I’m so tired of politics. Aside from COVID, it seems to me that 2021 was dominated by political talk and I’m tired of it. Unfortunately, you can’t ignore it entirely. As someone who follows the market, I try to limit my political interest to topics that only impact the market.
President Joe Biden’s most recent action warrants a conversation, as we just received the highly debated bipartisan infrastructure deal. What does that mean for the economy? In the short term, some of the infrastructure funding will go immediately toward clearing port and transportation bottlenecks, so that might help improve supply chain issues. Fingers crossed.
Though it could be years before you or I drive across a new bridge or highway funded by the bill, some of the maintenance funds could get used in spring construction blitzes. Since the job market is already tight, the economy isn't likely to see an immediate surge in hiring due to infrastructure spending; however, multiple reports suggest roughly 800,000 new jobs could be added by 2030, though many of them will be temporary rather than long-term jobs, according to the Washington Post. Economists don't think inflation is likely to increase due to the slow pace of spending, though the deal is projected to add $256 billion to the federal budget deficit over the next 10 years. Bottom line, analysts project long-term benefits to the economy in lower business costs, increased labor force participation, and improved competitiveness, according to CNN.
Inflation might not be as temporary as the Federal Reserve would like it to be. Prices are up all over, and people are understandably upset at paying more at the grocery store, gas station and everywhere else. Many analysts hoped that data blips, supply chain clogs and other pandemic-related disruptions were creating a temporary spike in inflation that would resolve soon. However, inflation has remained stubbornly high. In the U.S., prices have increased 6.2% over the last 12 months — the biggest spike since November 1990. Since the Fed's goal is to keep long-term inflation around 2%, people are concerned that "temporary" inflation is lingering longer than we want (U.S. Bureau of Labor Statistics, 2021).

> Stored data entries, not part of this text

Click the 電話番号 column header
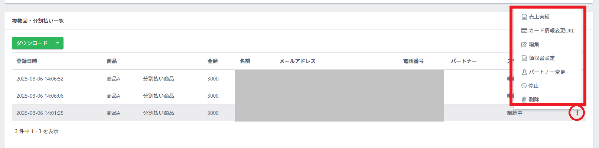The image size is (599, 148). (x=413, y=61)
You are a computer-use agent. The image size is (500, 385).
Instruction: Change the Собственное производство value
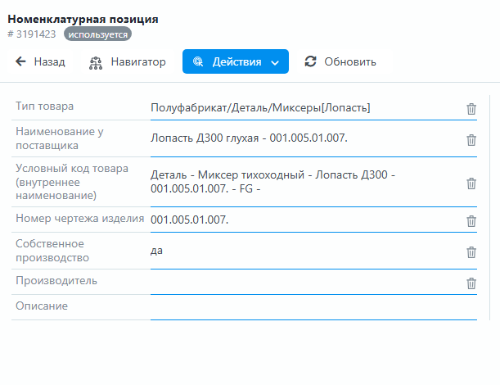coord(303,251)
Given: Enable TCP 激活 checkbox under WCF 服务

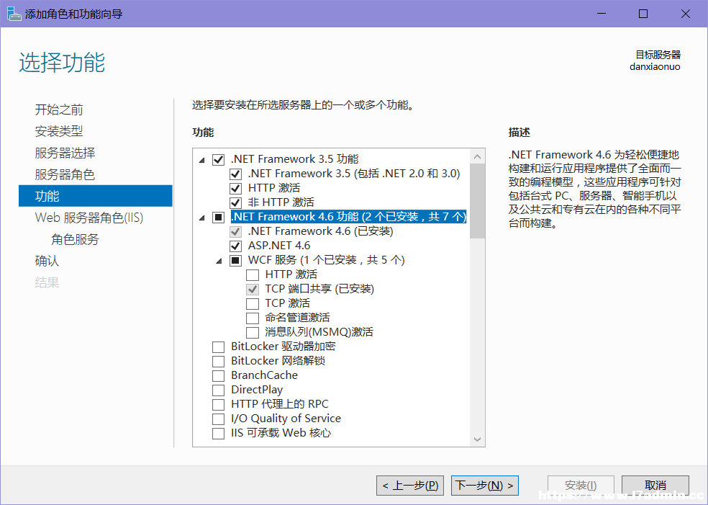Looking at the screenshot, I should [x=253, y=303].
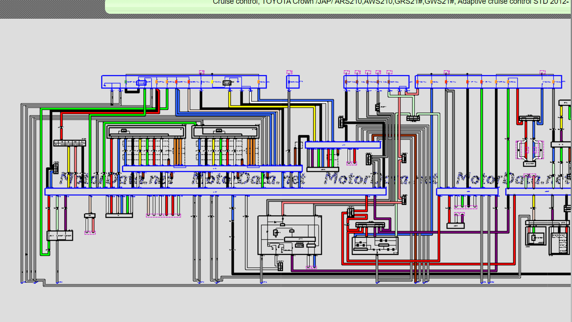
Task: Click the longest blue horizontal connector bar
Action: click(215, 191)
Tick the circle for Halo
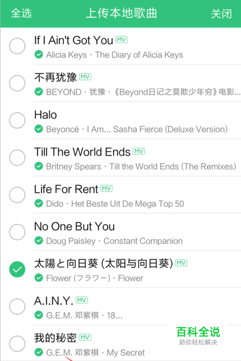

So, are prices going to continue to rise in 2022? That's likely, but how much, how fast, and for how long depend on a lot of global factors, including whether the Fed raises interest rates or takes other actions. Will your taxes go up in 2022? That’s the question of the month on Capitol Hill as lawmakers debate the Build Back Better deal that could come with tax law changes. We don’t know when the bill will be passed, but I'm watching closely and preparing for possible future effects we’ll see on the economy.
Whether you are traveling or staying local, I wish you a happy and healthy holiday season and a prosperous new year. My practice has grown so much over the last year thanks to this community and its support. This is my favorite time of year – partly because there’s no humidity – but mostly because we get a chance to reflect on things that are important and share cherished time with family. Hopefully you are getting the opportunity to do that, and I look forward to 2022 as we have exciting news to share.